§ **DATA RECORDS**
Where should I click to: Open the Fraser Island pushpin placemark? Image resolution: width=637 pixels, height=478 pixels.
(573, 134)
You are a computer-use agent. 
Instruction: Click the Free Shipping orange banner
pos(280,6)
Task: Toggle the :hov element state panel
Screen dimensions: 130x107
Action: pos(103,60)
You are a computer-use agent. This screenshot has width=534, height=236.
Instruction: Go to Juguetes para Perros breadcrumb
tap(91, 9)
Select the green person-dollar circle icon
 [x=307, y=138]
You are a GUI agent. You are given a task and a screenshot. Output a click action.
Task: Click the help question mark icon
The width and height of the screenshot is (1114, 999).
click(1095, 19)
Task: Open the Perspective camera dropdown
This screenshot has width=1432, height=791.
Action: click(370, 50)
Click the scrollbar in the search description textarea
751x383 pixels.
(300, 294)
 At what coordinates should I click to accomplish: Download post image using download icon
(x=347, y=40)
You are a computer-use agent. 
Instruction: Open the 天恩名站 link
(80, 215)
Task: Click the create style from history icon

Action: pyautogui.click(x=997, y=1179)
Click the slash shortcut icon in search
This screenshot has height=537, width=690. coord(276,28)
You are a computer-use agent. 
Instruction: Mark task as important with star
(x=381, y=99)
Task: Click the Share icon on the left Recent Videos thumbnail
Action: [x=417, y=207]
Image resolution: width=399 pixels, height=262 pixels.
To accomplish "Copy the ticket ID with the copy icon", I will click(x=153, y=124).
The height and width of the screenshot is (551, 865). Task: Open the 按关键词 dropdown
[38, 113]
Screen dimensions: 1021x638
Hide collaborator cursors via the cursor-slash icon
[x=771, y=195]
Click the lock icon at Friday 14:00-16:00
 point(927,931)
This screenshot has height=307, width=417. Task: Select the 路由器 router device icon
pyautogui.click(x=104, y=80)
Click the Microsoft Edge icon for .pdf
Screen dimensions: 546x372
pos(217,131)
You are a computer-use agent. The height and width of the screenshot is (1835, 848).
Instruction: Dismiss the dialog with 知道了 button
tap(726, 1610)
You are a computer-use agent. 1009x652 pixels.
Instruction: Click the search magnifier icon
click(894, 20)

§ **YOUR GOAL**
Write the lines from the one containing "Screen dimensions: 1021x638" through the end of the records, both ends included, as a JSON list of strings with one string per line and blank lines left out.

§ **CORRECT RESULT**
[
  "Screen dimensions: 1021x638",
  "Hide collaborator cursors via the cursor-slash icon",
  "[x=771, y=195]",
  "Click the lock icon at Friday 14:00-16:00",
  " point(927,931)",
  "This screenshot has height=307, width=417. Task: Select the 路由器 router device icon",
  "pyautogui.click(x=104, y=80)",
  "Click the Microsoft Edge icon for .pdf",
  "Screen dimensions: 546x372",
  "pos(217,131)",
  "You are a computer-use agent. The height and width of the screenshot is (1835, 848).",
  "Instruction: Dismiss the dialog with 知道了 button",
  "tap(726, 1610)",
  "You are a computer-use agent. 1009x652 pixels.",
  "Instruction: Click the search magnifier icon",
  "click(894, 20)"
]